# PROBLEM DETAILS
Return the article below on the challenge to Washington's cyberstalking law word for word, with nothing added or changed.

# EXCERPT
SEATTLE — A retired Air Force major is asking a federal court to declare Washington’s cyberstalking law unconstitutional, saying he’s been threatened with prosecution — and up to a year in jail — for repeatedly making online posts that criticize a community activist.

Richard Lee Rynearson III filed the lawsuit against Attorney General Bob Ferguson and Kitsap County Prosecutor Tina Robinson in U.S. District Court on Tuesday. It’s within his free-speech rights to publish such criticism, he said.

One of his attorneys is Eugene Volokh, a University of California-Los Angeles law professor who in May challenged a similar law in Ohio.

“How can it possibly be constitutional to ban mean speech online?” Volokh said. “If someone is appalled by a local official and wants to embarrass them by posting things online, that’s a crime?”

Rynearson, of Bainbridge Island, has repeatedly written posts that criticize — but don’t threaten — Clarence Moriwaki, who founded a memorial there to the internment of Japanese-Americans during World War II. He insists that those who condemn the internment should also strongly speak out against the government’s indefinite detention powers in the war on terror, but that Moriwaki hasn’t.

# RECORD SET
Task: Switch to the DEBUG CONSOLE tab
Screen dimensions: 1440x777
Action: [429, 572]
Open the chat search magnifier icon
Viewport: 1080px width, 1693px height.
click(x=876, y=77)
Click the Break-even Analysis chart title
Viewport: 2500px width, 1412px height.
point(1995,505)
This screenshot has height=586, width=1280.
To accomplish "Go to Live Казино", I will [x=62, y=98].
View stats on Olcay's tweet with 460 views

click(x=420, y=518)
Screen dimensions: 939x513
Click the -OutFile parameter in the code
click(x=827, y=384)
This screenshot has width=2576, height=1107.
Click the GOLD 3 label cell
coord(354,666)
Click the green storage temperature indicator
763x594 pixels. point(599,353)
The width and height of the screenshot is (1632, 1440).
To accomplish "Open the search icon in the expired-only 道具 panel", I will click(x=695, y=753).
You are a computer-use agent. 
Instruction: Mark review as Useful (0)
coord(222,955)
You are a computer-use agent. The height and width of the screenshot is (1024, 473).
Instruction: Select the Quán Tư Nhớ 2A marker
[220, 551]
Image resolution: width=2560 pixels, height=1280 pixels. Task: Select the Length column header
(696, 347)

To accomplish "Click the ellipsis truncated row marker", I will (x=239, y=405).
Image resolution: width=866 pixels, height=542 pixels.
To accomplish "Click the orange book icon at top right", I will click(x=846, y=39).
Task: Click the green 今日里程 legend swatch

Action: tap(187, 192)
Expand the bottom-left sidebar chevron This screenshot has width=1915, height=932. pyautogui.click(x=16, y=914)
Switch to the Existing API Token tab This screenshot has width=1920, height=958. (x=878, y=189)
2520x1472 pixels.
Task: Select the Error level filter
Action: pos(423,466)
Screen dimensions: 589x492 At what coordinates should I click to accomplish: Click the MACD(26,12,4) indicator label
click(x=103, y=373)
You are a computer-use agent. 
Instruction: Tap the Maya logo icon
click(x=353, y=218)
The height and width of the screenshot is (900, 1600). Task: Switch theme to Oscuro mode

# FULL RESPONSE
SEATTLE — A retired Air Force major is asking a federal court to declare Washington’s cyberstalking law unconstitutional, saying he’s been threatened with prosecution — and up to a year in jail — for repeatedly making online posts that criticize a community activist.

Richard Lee Rynearson III filed the lawsuit against Attorney General Bob Ferguson and Kitsap County Prosecutor Tina Robinson in U.S. District Court on Tuesday. It’s within his free-speech rights to publish such criticism, he said.

One of his attorneys is Eugene Volokh, a University of California-Los Angeles law professor who in May challenged a similar law in Ohio.

“How can it possibly be constitutional to ban mean speech online?” Volokh said. “If someone is appalled by a local official and wants to embarrass them by posting things online, that’s a crime?”

Rynearson, of Bainbridge Island, has repeatedly written posts that criticize — but don’t threaten — Clarence Moriwaki, who founded a memorial there to the internment of Japanese-Americans during World War II. He insists that those who condemn the internment should also strongly speak out against the government’s indefinite detention powers in the war on terror, but that Moriwaki hasn’t.